“Nabi shallallahu ‘alaihi wa sallam memasuki waktu subuh, sementara beliau sedang junub karena berhubungan dengan istrinya. Kemudian, beliau mandi dan berpuasa.” (HR. Bukhari 1926 dan Turmudzi 779).
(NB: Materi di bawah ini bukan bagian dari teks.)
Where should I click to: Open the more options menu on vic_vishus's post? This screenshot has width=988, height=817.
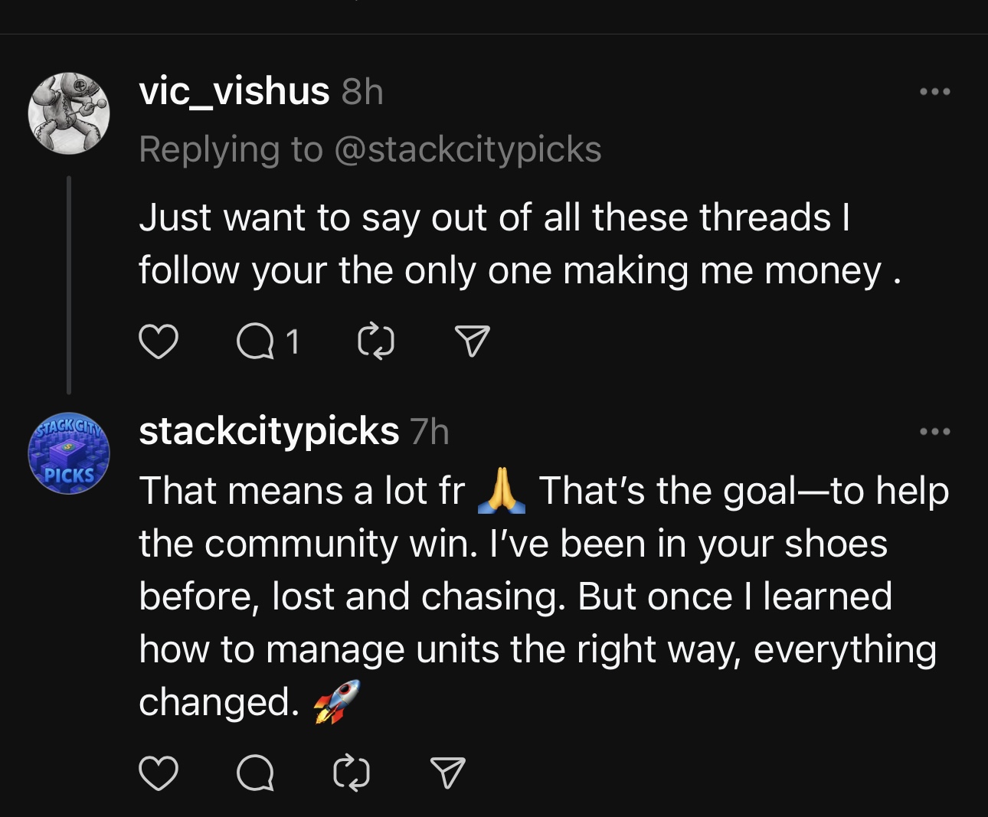point(935,90)
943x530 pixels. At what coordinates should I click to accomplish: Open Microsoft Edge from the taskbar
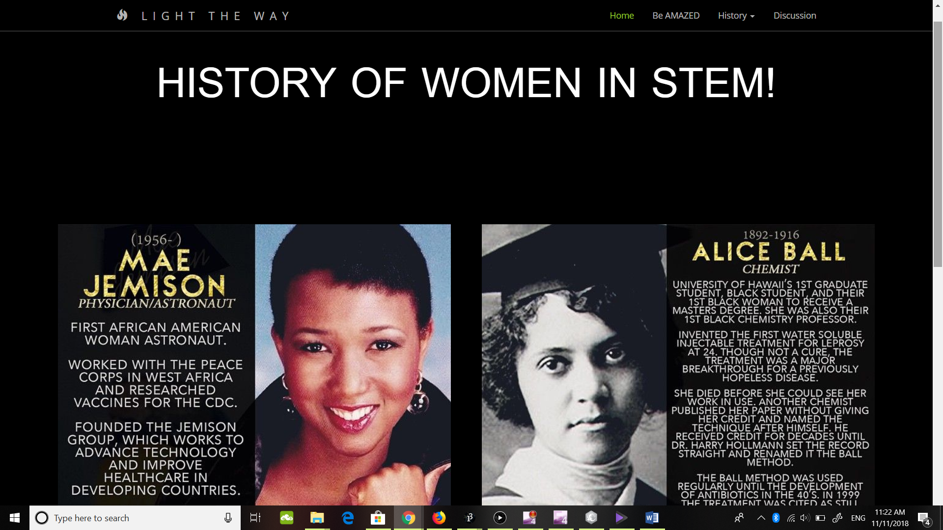pyautogui.click(x=348, y=518)
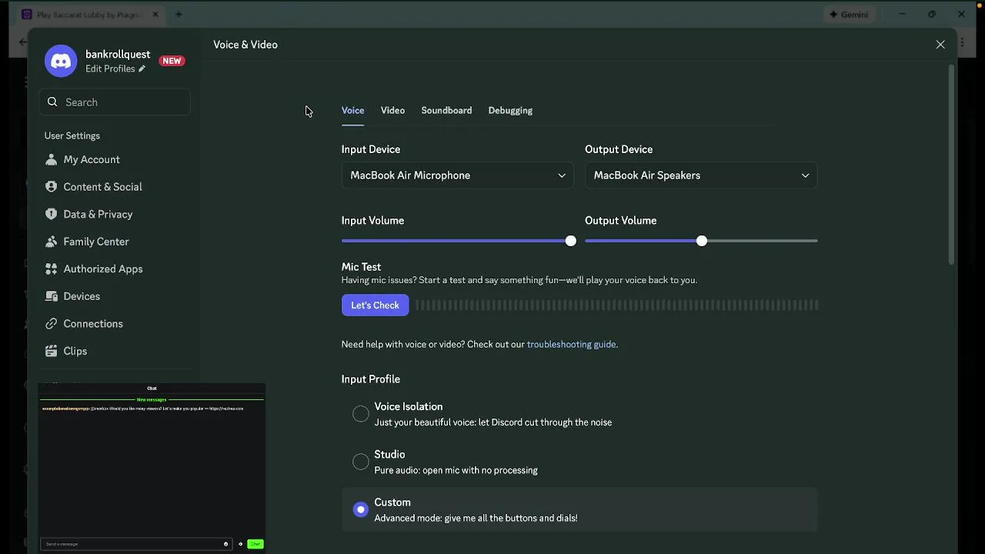Open the Output Device dropdown

pos(700,175)
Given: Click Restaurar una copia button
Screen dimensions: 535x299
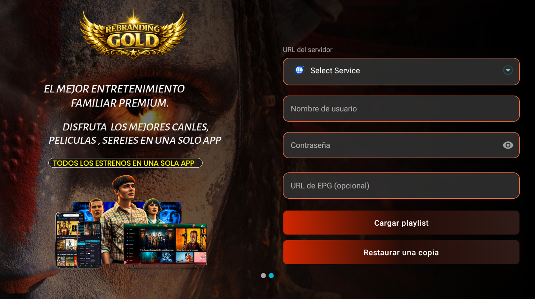Looking at the screenshot, I should [401, 252].
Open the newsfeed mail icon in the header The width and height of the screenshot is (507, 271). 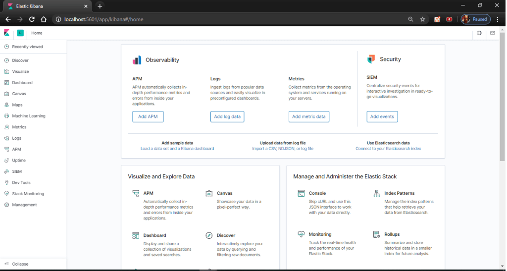pos(492,33)
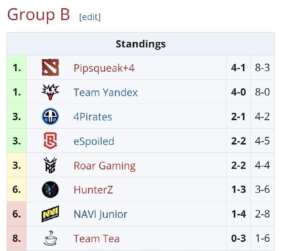
Task: Open the Pipsqueak+4 team link
Action: pyautogui.click(x=104, y=68)
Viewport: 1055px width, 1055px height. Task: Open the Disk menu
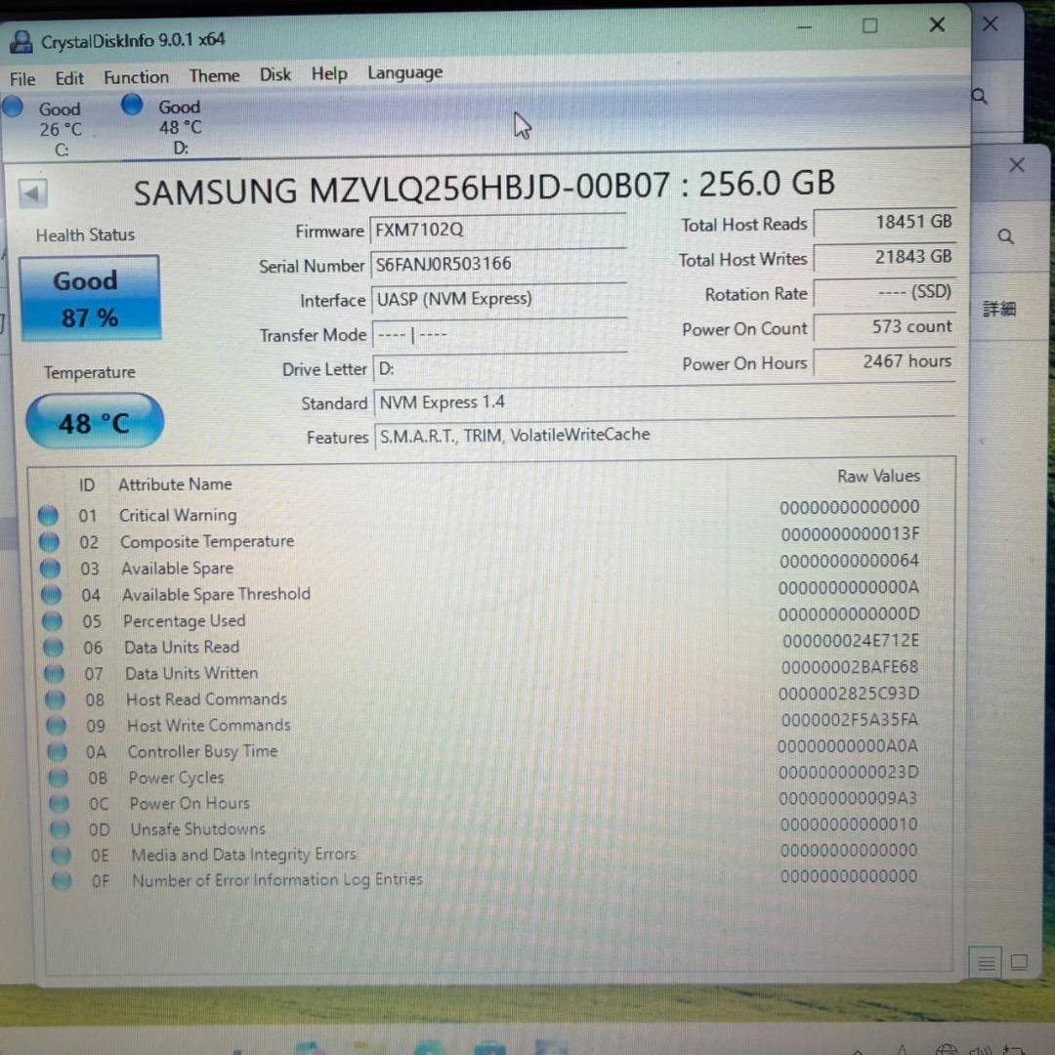(x=274, y=73)
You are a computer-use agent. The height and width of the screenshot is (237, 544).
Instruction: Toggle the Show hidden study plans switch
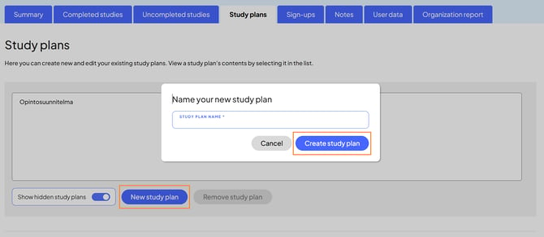pos(101,198)
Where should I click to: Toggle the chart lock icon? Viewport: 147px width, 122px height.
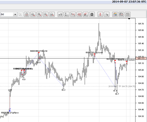(27, 14)
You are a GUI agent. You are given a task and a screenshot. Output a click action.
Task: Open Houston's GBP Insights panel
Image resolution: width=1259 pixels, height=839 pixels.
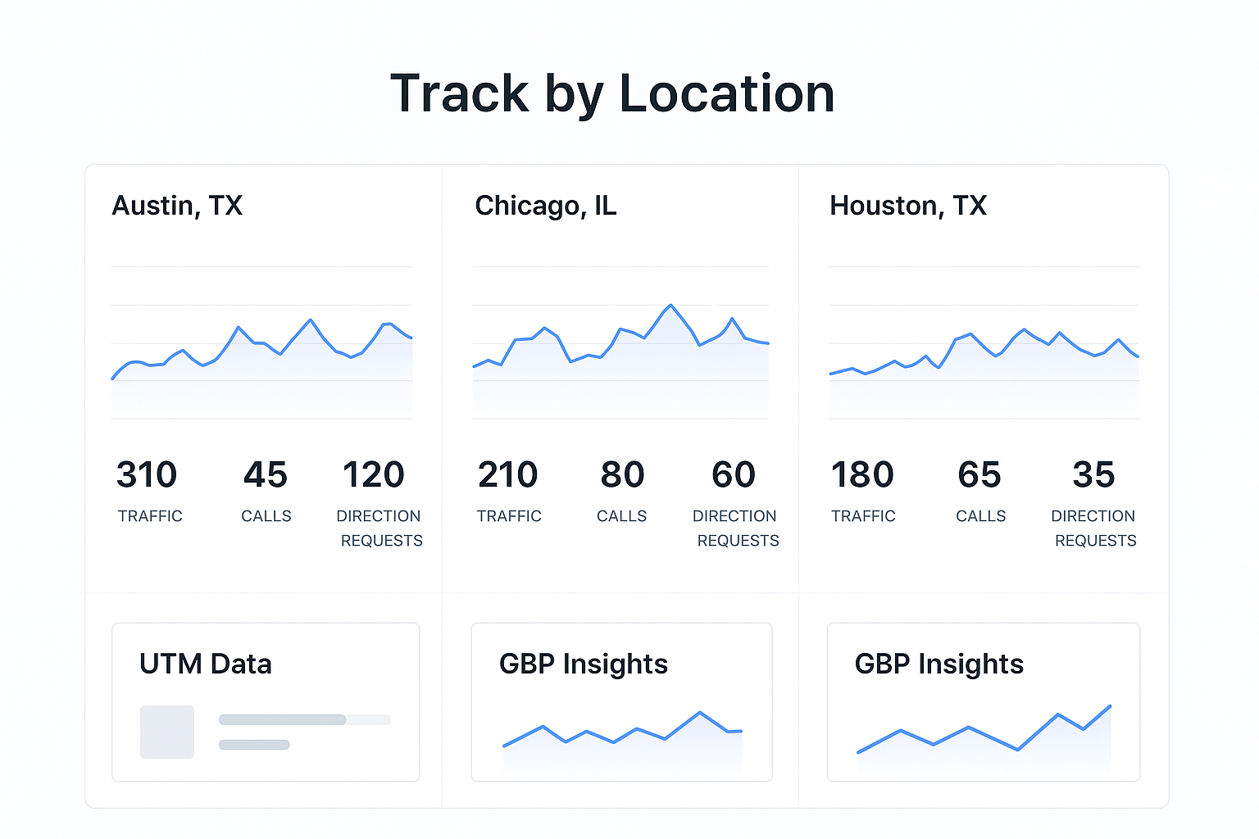coord(982,701)
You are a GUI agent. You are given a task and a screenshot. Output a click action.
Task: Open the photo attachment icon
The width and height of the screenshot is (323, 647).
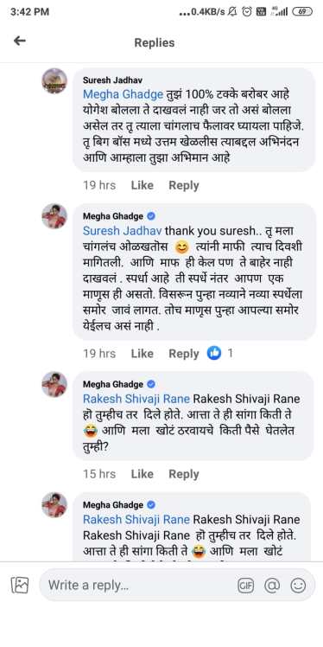[x=19, y=585]
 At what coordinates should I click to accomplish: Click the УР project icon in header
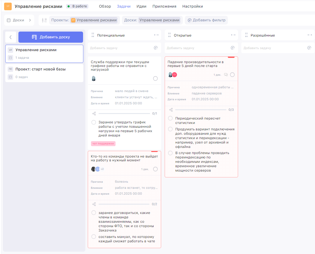tap(8, 6)
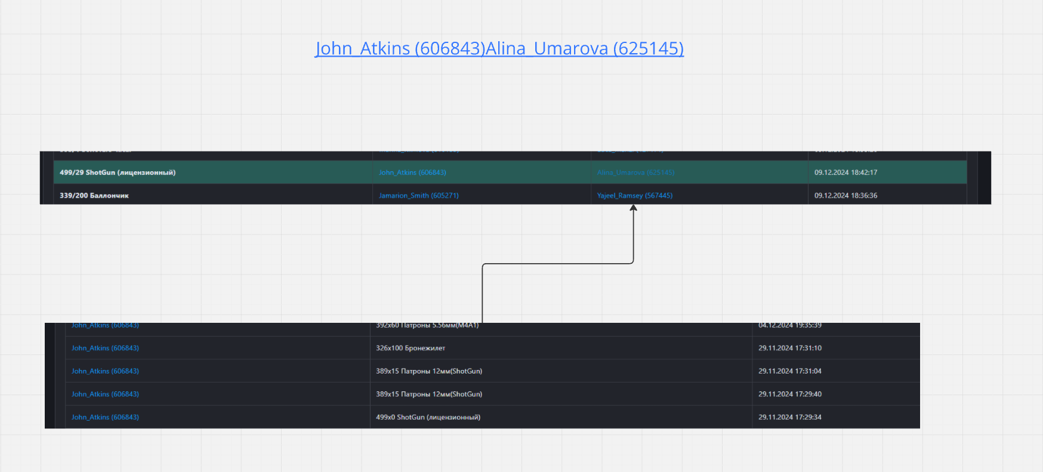Select the 499x0 ShotGun (лицензионный) cell
Viewport: 1043px width, 472px height.
point(428,417)

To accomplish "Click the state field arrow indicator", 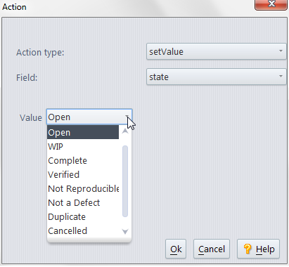I will pyautogui.click(x=281, y=76).
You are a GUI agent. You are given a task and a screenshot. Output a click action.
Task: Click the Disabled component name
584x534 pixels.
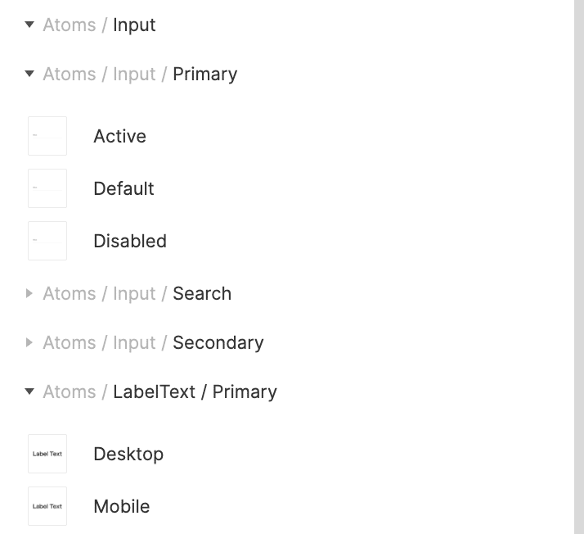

At-Tirmidzi setelah menyebutkan hadis ini, beliau mengatakan:
وَالعَمَلُ عَلَى هَذَا عِنْدَ أَكْثَرِ أَهْلِ العِلْمِ مِنْ أَصْحَابِ النَّبِيِّ صَلَّى اللَّهُ عَلَيْهِ وَسَلَّمَ، وَغَيْرِهِمْ، وَهُوَ قَوْلُ سُفْيَانَ، وَالشَّافِعِيِّ، وَأَحْمَدَ، وَإِسْحَاقَ
Inilah yang dipahami oleh mayoritas ulama di kalangan para sahabat Nabi shallallahu ‘alaihi wa sallam dan yang lainnya. Dan ini merupakan pendapat Sufyan At-Tsauri, As-Syafi’i, Ahmad, dan Ishaq bin Rahuyah. (Sunan At-Tirmidzi, 3/140).
Sahur dalam keadaan junub
Dari penjelasan di atas, Ustadz Ammi lalu menyimpulkan bahwa mandi wajib tidak harus selalu dilakukan sebelum sahur atau subuh. Dengan demikian, seseorang boleh saja melakukan mandi wajib atau mandi besar setelah subuh, dan puasanya tetap sah. Dengan kata lain, kita diperbolehkan untuk mendahulukan sahur dan menunda mandi wajib.
Hanya saja, sebelum sahur, Ustadz Ammi menganjurkan kita untuk berwudhu terlebih dahulu. Hal ini sebagaimana keterangan dari Aisyah radhiallahu ‘anha, yang mengatakan:
كان رسول الله صلى الله عليه و سلم إذا كان جنبا فأراد أن يأكل أو ينام توضأ وضوءه للصلاة
“Apabila Nabi shallallahu ‘alaihi wa sallam berada dalam kondisi junub, kemudian beliau ingin makan atau tidur, beliau berwudhu sebagaimana wudu ketika hendak salat.” (H.r. Muslim, 305).